Distributed Tracing

Distributed Tracing

Distributed tracing tracks a single request as it travels through multiple services in a distributed system. Each service adds timing and metadata, producing a complete picture of latency and failures across service boundaries — something traditional logging and metrics alone cannot provide.

Core Concepts

Trace

A trace represents the full journey of one request. It is identified by a globally unique trace ID (128-bit, represented as a 32-character hex string). All spans belonging to the same request share this trace ID.

Span

A span represents one unit of work within a trace — typically one service's handling of the request, or one function call. Each span has:

  • A unique span ID (64-bit / 16-character hex)
  • A parent span ID (the span that caused this work)
  • A start timestamp and duration
  • A name (operation name)
  • Tags / attributes (key-value metadata)
  • Events (timestamped log entries within the span)

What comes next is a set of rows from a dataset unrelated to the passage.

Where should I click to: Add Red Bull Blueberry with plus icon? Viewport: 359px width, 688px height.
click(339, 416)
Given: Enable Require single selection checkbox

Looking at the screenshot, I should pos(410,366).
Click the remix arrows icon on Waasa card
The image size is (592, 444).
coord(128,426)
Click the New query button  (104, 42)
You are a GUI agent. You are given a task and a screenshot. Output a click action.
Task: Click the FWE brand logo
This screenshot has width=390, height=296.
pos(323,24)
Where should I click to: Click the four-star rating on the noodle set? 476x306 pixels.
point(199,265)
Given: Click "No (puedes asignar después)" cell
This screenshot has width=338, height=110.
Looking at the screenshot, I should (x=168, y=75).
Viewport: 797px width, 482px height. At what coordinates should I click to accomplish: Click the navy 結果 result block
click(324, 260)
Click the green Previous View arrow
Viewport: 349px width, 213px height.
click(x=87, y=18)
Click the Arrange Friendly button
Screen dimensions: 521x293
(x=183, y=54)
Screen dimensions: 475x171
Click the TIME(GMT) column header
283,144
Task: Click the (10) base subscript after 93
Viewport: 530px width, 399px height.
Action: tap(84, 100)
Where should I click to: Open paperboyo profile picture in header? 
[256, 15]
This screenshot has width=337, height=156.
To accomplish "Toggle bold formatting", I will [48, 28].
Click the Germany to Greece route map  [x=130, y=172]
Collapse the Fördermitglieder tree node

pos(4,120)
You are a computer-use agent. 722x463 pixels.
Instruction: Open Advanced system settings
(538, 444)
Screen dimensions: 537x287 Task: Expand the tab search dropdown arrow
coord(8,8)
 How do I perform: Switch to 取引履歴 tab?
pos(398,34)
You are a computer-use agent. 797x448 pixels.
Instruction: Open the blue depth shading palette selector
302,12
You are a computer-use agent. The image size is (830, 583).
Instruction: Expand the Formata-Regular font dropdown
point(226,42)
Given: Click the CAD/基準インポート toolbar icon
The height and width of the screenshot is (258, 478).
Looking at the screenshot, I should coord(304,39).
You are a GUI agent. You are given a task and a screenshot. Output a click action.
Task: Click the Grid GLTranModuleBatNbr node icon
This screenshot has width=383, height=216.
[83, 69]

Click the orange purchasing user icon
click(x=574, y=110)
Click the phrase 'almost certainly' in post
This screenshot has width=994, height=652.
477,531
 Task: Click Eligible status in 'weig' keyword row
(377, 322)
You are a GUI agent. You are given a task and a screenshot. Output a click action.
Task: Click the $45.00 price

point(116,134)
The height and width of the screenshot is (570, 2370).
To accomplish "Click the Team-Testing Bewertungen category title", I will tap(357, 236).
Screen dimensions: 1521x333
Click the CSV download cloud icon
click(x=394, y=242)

A root span has no parent. The root span of a trace typically starts in the client (browser, mobile app) or at the entry point gateway.

Span Hierarchy

Trace: 4bf92f3577b34da6a3ce929d0e0e4736
│
├─ [root] Angular HTTP request (spanId: a1b2)
│   │
│   └─ [child] BFF Gateway receive (spanId: c3d4, parent: a1b2)
│       │
│       ├─ [child] BFF → User Service (spanId: e5f6, parent: c3d4)
│       │     └─ [child] User Service DB query (spanId: g7h8, parent: e5f6)
│       │
│       └─ [child] BFF → Order Service (spanId: i9j0, parent: c3d4)
│             └─ [child] Order Service DB query (spanId: k1l2, parent: i9j0)

Sampling

Tracing every request at 100% is expensive. Production systems typically sample a percentage:

  • Head-based sampling: decision made at root span (all-or-nothing per trace)
  • Tail-based sampling: decision made after the trace completes (e.g., always trace errors)
  • Probability: probability: 0.1 = 10% of requests traced

W3C Trace Context Standard

The W3C Trace Context specification defines interoperable HTTP headers:

traceparent Header

Format: <version>-<traceId>-<parentSpanId>-<traceFlags>

Example: 00-4bf92f3577b34da6a3ce929d0e0e4736-00f067aa0ba902b7-01

  • 00 = version
  • 4bf92f3577b34da6a3ce929d0e0e4736 = 128-bit trace ID (hex)
  • 00f067aa0ba902b7 = 64-bit parent span ID (hex)
  • 01 = flags (01 = sampled, 00 = not sampled)

tracestate Header

Vendor-specific additional state, comma-separated key=value pairs. Often empty.

Example: congo=t61rcWkgMzE,rojo=00f067aa0ba902b7

OpenTelemetry

OpenTelemetry (OTel) is the CNCF standard for producing, collecting, and exporting telemetry data (traces, metrics, logs). It replaces vendor-specific agents (Zipkin client, Jaeger client, etc.) with a unified API.

Key components:

  • OTel SDK: instruments code and manages trace context
  • OTel Collector: receives, processes, and exports telemetry to backends
  • Exporters: send data to Zipkin, Jaeger, Tempo, Datadog, etc.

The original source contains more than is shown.